Vladimir Zwass, Editor-in-Chief
International Journal of Electronic Commerce,
Volume 7, Number 2, Fall 2002, pp. 5.


The objective of Customer Relationship Management (CRM) is identification and acquisition of valuable customers, and the maintenance of a mutually beneficial and expanding relationship with them. Building and continually leveraging a relationship and coordinating all facets of the contact with a customer are the essential aspects of CRM. Identification of relationships not worth maintaining is an aspect as well. Skillful CRM is vital in the setting of e-commerce, where much of a relationship is pursued by inherently impersonal means. The opportunities for expanding relationships and increasing profitability are, of course, enhanced by the multifaceted information technology. Yet, these opportunities will be converted into realities only when the technology is put in the service of appropriate management and operations techniques.

The Special Section on advances in e-commerce CRM (appropriately equipped with the acronym ECCRM), guest-edited and introduced by Jerry Fjermestad and Nicholas C. Romano, Jr., does indeed advance our knowledge in the area. The papers in the special section notably and appropriately focus on the customer’s point of view. They present studies on how to aim for the e-customer’s satisfaction, how to understand that satisfaction, and how to assess it scientifically. The last paper in the section is a very important assessment of the accessibility of Web sites to a large group of customers and stakeholders-the handicapped. In the study, the majority of the sites of the largest U.S. corporations are found wanting in this respect. The paper is more than a scholarly analysis-it is a wake-up call.
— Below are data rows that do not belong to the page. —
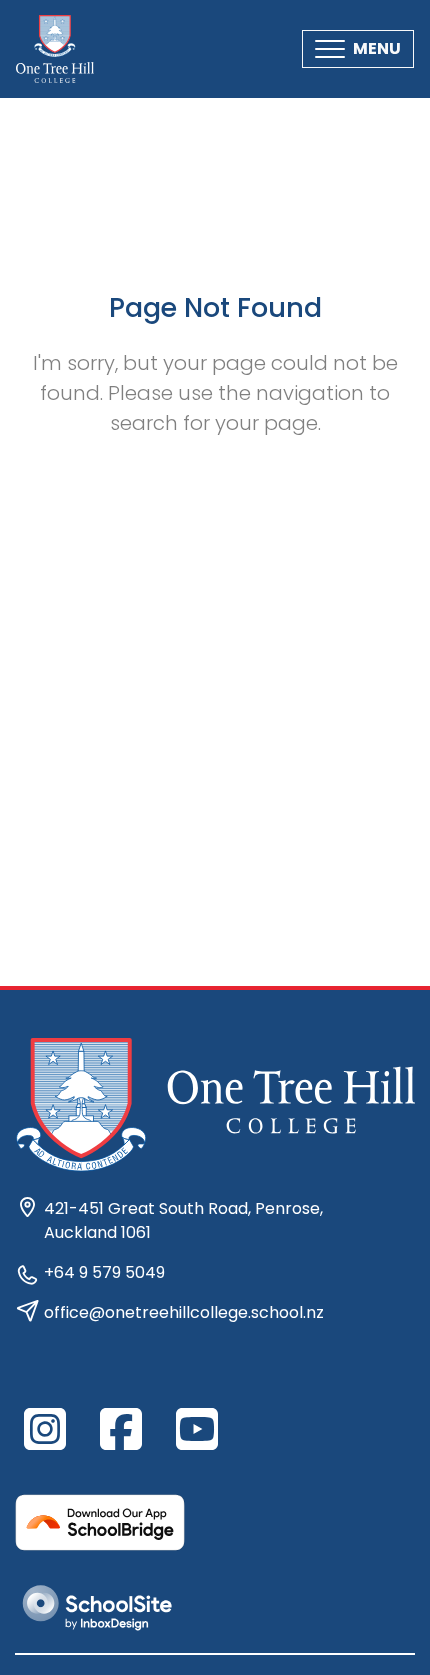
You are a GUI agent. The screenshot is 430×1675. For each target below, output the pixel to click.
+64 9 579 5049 (104, 1272)
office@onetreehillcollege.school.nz (184, 1312)
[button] (358, 49)
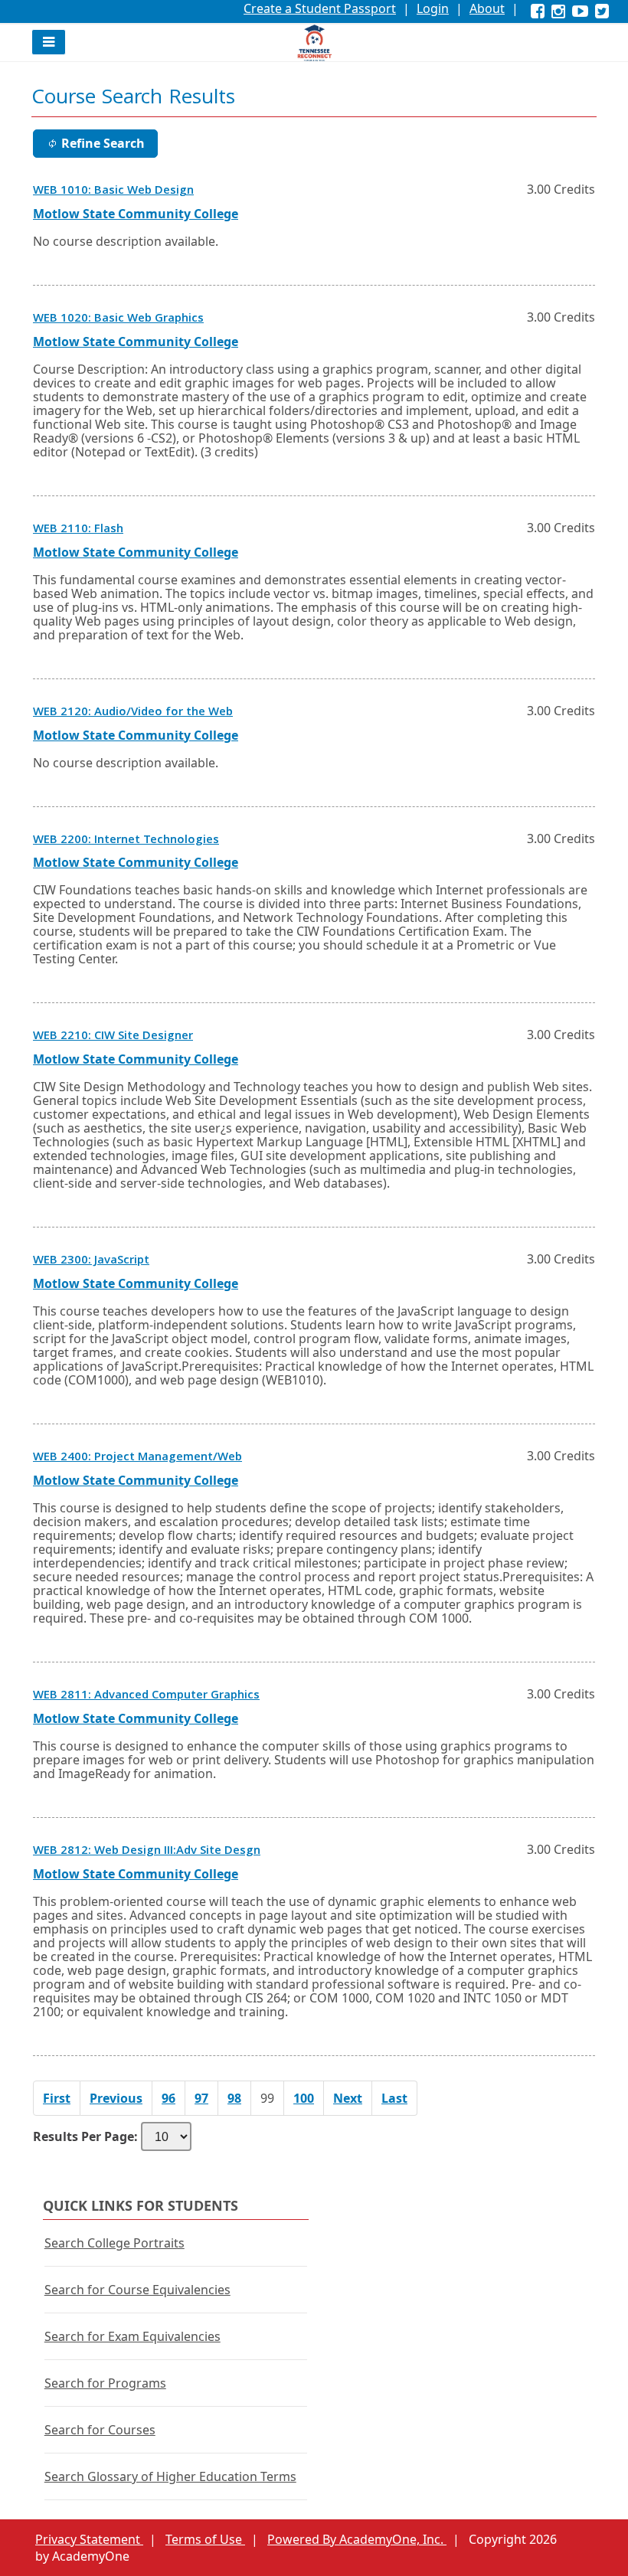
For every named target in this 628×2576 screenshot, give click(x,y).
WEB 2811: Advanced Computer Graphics (146, 1696)
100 (303, 2098)
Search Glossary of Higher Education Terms (170, 2476)
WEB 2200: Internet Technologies (126, 841)
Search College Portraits (114, 2242)
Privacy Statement (89, 2539)
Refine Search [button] (103, 143)
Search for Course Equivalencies (137, 2289)
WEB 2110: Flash (78, 530)
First (56, 2098)
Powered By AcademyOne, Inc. (356, 2539)
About (487, 8)
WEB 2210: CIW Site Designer (113, 1037)
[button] (48, 42)
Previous (116, 2098)
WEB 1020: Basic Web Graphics (118, 319)
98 (234, 2098)
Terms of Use (205, 2539)
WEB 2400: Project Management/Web (137, 1458)
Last (394, 2098)
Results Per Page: (85, 2136)
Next (347, 2098)
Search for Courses (99, 2429)
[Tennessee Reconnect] (314, 43)
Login (433, 8)
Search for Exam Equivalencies (132, 2336)
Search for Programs (105, 2383)
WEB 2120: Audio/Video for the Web (133, 713)
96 (168, 2098)
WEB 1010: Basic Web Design (113, 191)
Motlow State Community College (135, 213)
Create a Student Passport (320, 8)
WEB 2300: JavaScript (91, 1261)
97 (201, 2098)
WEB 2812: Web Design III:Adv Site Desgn (146, 1852)
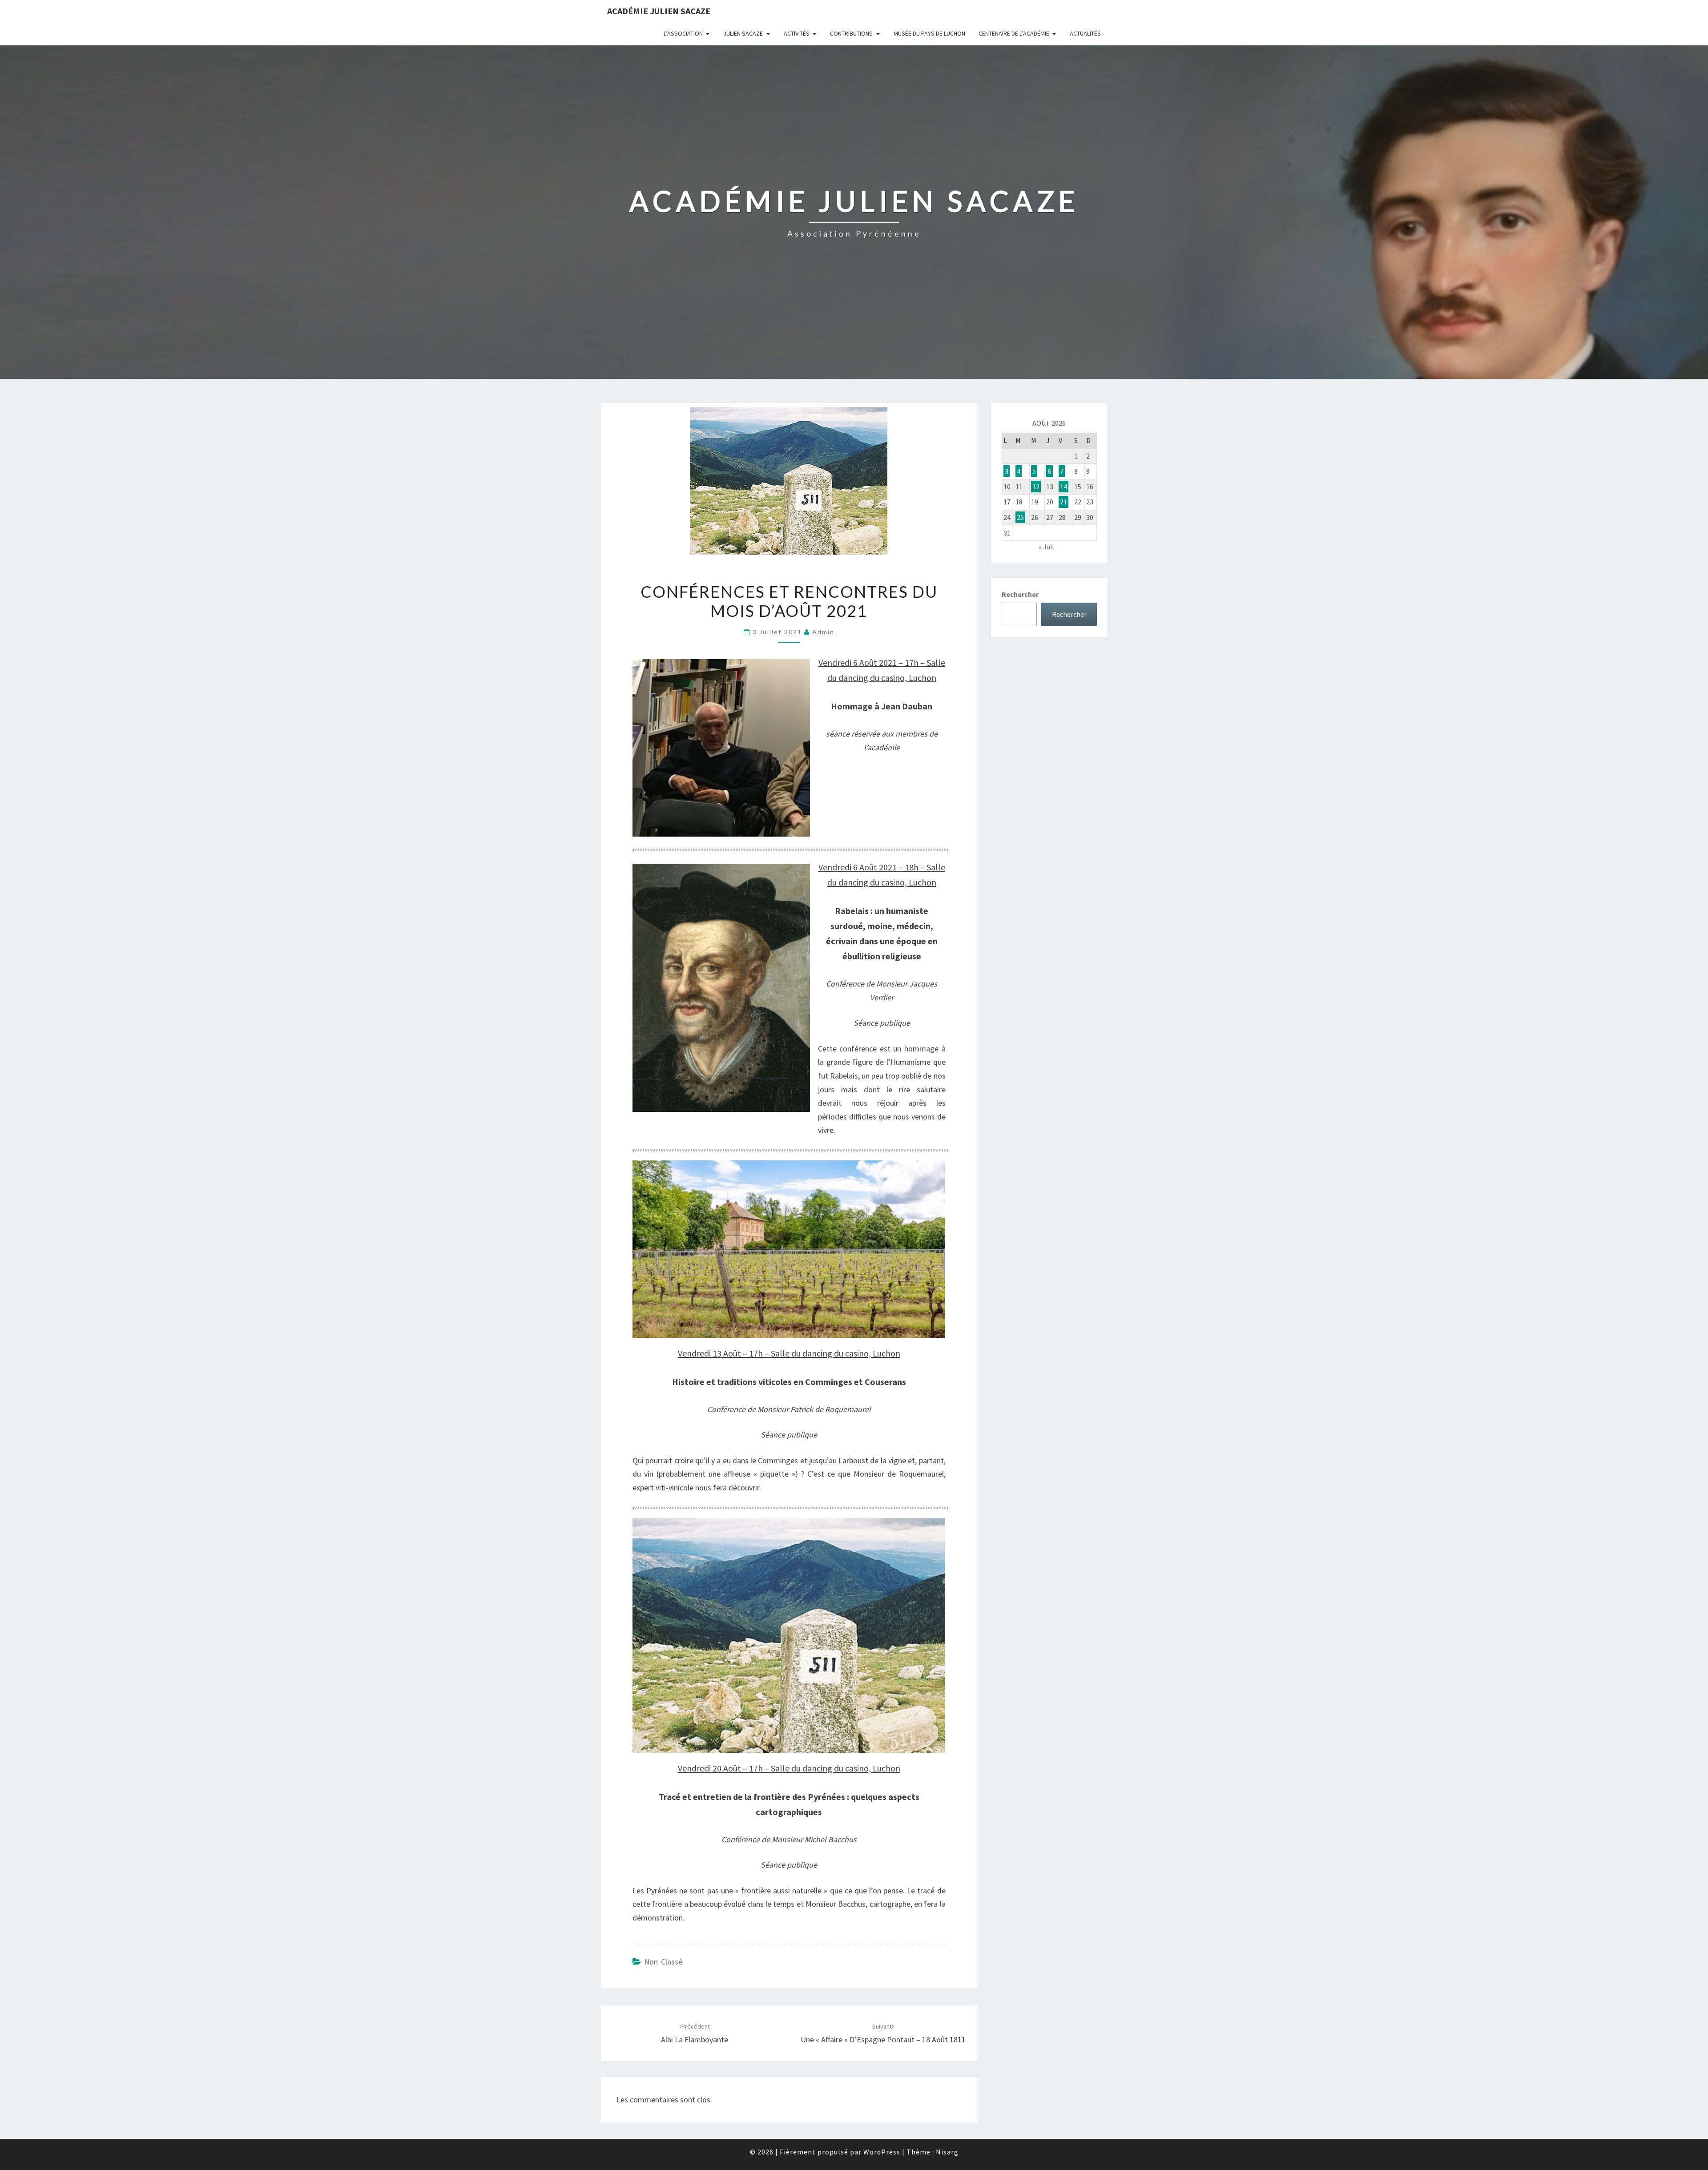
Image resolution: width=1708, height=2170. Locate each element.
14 (1063, 486)
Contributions (851, 33)
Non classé (663, 1962)
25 (1020, 517)
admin (823, 632)
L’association (683, 33)
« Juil (1046, 546)
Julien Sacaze (743, 33)
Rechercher (1020, 594)
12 (1035, 486)
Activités (797, 33)
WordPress (881, 2151)
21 (1063, 501)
In the first paper of the general section, Khawaja A. Saeed, Yujong Hwang, and Varun Grover analyze how the capabilities and advertising of a company’s B2C Web site influence the financial performance of the owner firm. By determining the comparative economic value added, the authors find that there is a synergistic relationship between these two antecedents of business performance.

In the environment of e-commerce and e-government, anonymity, privacy, and security (or a subset of these attributes) can be furnished with blind signatures, which divorce the identity of the signer from the validity of the signature. Schemes for electronic cash and electronic voting rely on such signatures. Group signatures are desirable in organizational applications, where several signers are required to certify an electronic document. In their article, Wen-Shenq Juang, Chin-Laung Lei, and Horng-Twu Liaw present an efficient method for group blind signatures that does not require a central authority. The scheme, however, is capable of being used to advantage in an environment where central authority is otherwise desirable, such as in voting or payment systems.